----- Document source

10.04.2022
« Les entreprises n’ont pas levé le pied dans leur engagement pour la compliance », souligne William Feugère au regard de l’étude 2021-2022 réalisée par ethicorp, en partenariat avec l’Association française des juristes d’entreprise (AFJE), et rendue publique la semaine dernière. Pour autant, lorsqu’on rapproche les résultats de l’enquête à ceux des éditions précédentes, les progrès sont lents, voire stagnent de manière préoccupante. Cette année, 82% des entreprises sont dotées de dispositifs de compliance. En 2019, ce chiffre s’élevait à 87 % (et à 63 % en 2017). Une régression qui pourrait s’expliquer notamment par la période de crise sanitaire qui a dû mobiliser les ressources internes en urgence sur d’autres sujets. Seul 37 % des entreprises ont achevé leur mise en conformité !

----------
----- Données extraites

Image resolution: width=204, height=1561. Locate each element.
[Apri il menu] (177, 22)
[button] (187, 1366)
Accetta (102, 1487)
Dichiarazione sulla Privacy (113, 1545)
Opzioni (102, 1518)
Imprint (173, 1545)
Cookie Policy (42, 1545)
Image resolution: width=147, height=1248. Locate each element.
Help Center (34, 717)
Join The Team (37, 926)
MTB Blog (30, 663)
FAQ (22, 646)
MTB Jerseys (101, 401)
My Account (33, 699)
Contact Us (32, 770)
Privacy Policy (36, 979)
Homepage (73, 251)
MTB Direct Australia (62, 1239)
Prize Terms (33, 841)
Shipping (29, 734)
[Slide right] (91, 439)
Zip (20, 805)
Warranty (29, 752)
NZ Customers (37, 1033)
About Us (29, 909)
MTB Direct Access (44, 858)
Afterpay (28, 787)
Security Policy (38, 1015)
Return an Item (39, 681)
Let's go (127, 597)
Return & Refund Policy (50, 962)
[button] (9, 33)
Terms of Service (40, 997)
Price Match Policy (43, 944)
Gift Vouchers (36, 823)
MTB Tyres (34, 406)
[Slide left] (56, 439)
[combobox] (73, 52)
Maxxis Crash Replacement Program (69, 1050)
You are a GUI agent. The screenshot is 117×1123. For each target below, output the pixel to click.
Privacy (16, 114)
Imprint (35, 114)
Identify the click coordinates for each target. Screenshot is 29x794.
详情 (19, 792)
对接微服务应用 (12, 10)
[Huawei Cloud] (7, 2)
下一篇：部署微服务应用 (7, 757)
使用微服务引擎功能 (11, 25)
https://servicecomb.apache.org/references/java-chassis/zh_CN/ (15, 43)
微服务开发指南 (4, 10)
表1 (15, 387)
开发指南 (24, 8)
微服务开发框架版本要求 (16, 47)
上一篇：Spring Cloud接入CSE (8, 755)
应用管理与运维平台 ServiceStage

----------

D'après le document source, quelle part des entreprises disposait de dispositifs de compliance en 2019 ?

87 % des entreprises.